* [Objetivo de la tarea]: Reescribe todas las líneas de los ítems siguientes como una lista numerada, sin incluir las líneas en blanco.
══════════════════════════════
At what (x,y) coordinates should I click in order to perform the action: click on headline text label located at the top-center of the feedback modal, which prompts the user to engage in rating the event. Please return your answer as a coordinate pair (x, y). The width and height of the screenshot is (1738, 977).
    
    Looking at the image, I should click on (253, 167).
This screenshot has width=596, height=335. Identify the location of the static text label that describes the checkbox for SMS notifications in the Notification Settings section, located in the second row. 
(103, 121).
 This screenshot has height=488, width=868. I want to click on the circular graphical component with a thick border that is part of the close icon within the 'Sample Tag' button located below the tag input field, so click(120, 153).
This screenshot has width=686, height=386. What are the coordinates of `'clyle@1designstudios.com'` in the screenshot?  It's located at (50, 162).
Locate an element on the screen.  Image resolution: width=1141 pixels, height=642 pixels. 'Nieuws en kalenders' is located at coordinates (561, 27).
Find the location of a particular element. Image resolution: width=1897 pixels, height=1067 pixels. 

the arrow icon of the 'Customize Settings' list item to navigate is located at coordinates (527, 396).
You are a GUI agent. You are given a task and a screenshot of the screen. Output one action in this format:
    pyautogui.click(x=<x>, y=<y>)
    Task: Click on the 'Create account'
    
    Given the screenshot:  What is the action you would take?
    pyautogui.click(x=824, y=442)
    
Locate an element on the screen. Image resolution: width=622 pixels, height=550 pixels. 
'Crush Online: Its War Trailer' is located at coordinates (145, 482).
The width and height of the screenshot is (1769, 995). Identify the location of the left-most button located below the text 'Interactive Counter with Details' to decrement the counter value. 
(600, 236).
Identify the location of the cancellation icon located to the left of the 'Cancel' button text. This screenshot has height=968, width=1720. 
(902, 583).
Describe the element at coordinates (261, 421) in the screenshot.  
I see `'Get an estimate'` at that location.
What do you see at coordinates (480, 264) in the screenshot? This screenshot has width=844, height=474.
══════════════════════════════
* [Resultado obtenido]:
1. At what (x,y) coordinates should I click in order to perform the action: click on headline text label located at the top-center of the feedback modal, which prompts the user to engage in rating the event. Please return your answer as a coordinate pair (x, y). The width and height of the screenshot is (1738, 977).
2.     Looking at the image, I should click on (253, 167).
3. This screenshot has width=596, height=335. Identify the location of the static text label that describes the checkbox for SMS notifications in the Notification Settings section, located in the second row. 
4. (103, 121).
5.  This screenshot has height=488, width=868. I want to click on the circular graphical component with a thick border that is part of the close icon within the 'Sample Tag' button located below the tag input field, so click(120, 153).
6. This screenshot has width=686, height=386. What are the coordinates of `'clyle@1designstudios.com'` in the screenshot?  It's located at (50, 162).
7. Locate an element on the screen.  Image resolution: width=1141 pixels, height=642 pixels. 'Nieuws en kalenders' is located at coordinates (561, 27).
8. Find the location of a particular element. Image resolution: width=1897 pixels, height=1067 pixels. 
9. the arrow icon of the 'Customize Settings' list item to navigate is located at coordinates (527, 396).
10. You are a GUI agent. You are given a task and a screenshot of the screen. Output one action in this format:
11.     pyautogui.click(x=<x>, y=<y>)
12.     Task: Click on the 'Create account'
13.     Given the screenshot:  What is the action you would take?
14.     pyautogui.click(x=824, y=442)
15. Locate an element on the screen. Image resolution: width=622 pixels, height=550 pixels. 
16. 'Crush Online: Its War Trailer' is located at coordinates (145, 482).
17. The width and height of the screenshot is (1769, 995). Identify the location of the left-most button located below the text 'Interactive Counter with Details' to decrement the counter value. 
18. (600, 236).
19. Identify the location of the cancellation icon located to the left of the 'Cancel' button text. This screenshot has height=968, width=1720. 
20. (902, 583).
21. Describe the element at coordinates (261, 421) in the screenshot.  
22. I see `'Get an estimate'` at that location.
23. What do you see at coordinates (480, 264) in the screenshot? This screenshot has width=844, height=474.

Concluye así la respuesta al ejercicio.